RECOMMENDED
Stan Shellabarger’s most recent solo show at Western Exhibitions exhibits his durational work through which he contemplates the residue of time and the physical impressions left behind on materials such as paper, wood and steel. Throughout the galleries, he fully embraces each passing moment while creating a collective imagery that is focused, somber and quiet.
At the center of the show, there is the artist’s homage to Carl Andre’s “Plain” called “Untitled (Drypoint).” This work investigates pacing and time as the artist walked on steel plates he arranged to resemble Andre’s work while wearing heavy-grit sandpaper on his shoes. The work hovers on a plinth just above the gallery floor and is marked with a red snaking shape that sets the stage for the remaining pieces in the galleries. This work is the heart of the show, guiding visitors to also pace themselves with his command of minimalist formal strategies.
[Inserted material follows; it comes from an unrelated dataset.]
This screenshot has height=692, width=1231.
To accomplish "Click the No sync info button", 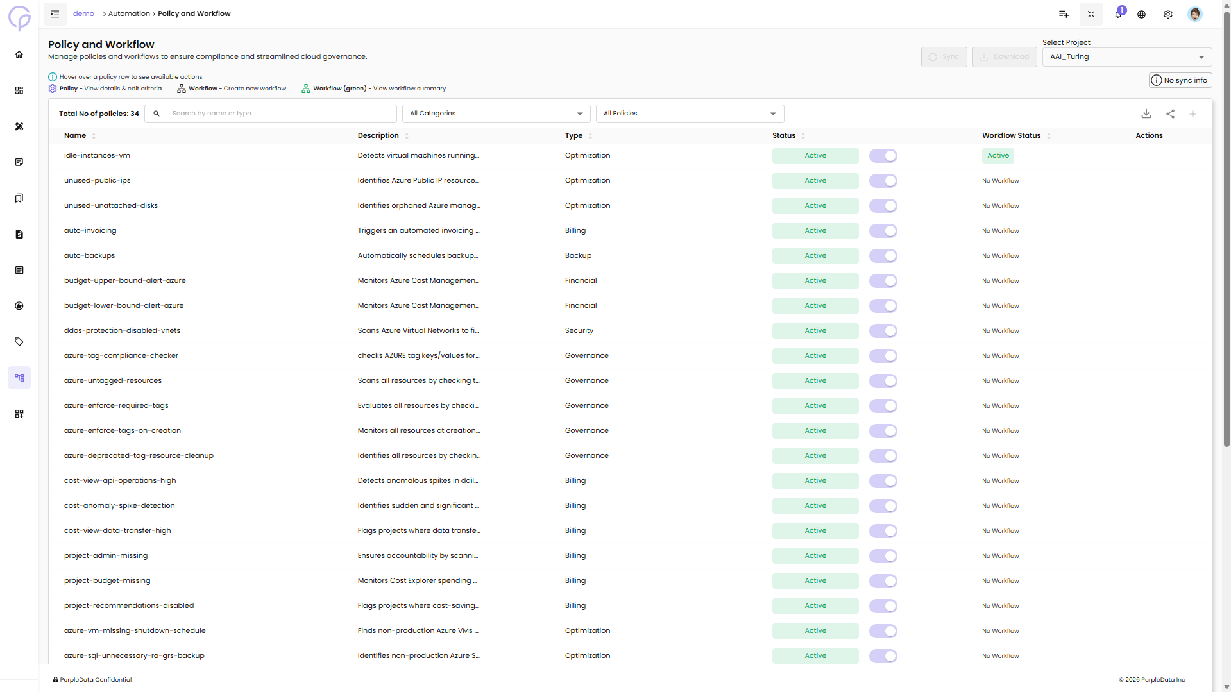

The artist’s “Walking Ball” series in the second gallery is a highlight with sculptural balls of twine either perched onto handmade metal stands or stuck at the ends of metal rods. The thread tangibly documents the time he walked, including several hours through Brands Park in Chicago, to shorter blocks of time while walking Logan Boulevard or Palmer Square. The arrangement of these round globes of twine on the walls and their neutralized, even washed, coloration give the series a solid geometry alongside a soft minimalism.
Crafting his minimalist abstractions from materials found in our daily lives, Shellabarger’s treatment of time is characterized by a sense of the familiar. His new body of work is powerful in its quietude and testifies to the artist’s ability to wrangle so much from the banal, simple and innocuous parts of each second in a life—breathing, walking, thinking—and the traces they leave. His array of twine balls act as micro-sculptural records of time, while his rubbings of street grates and poetic drypoint works on paper document movement through those times, collectively making this show solidly cohesive with hushed intensity. (Carrie McGath)
Through December 6 at Western Exhibitions, 845 West Washington.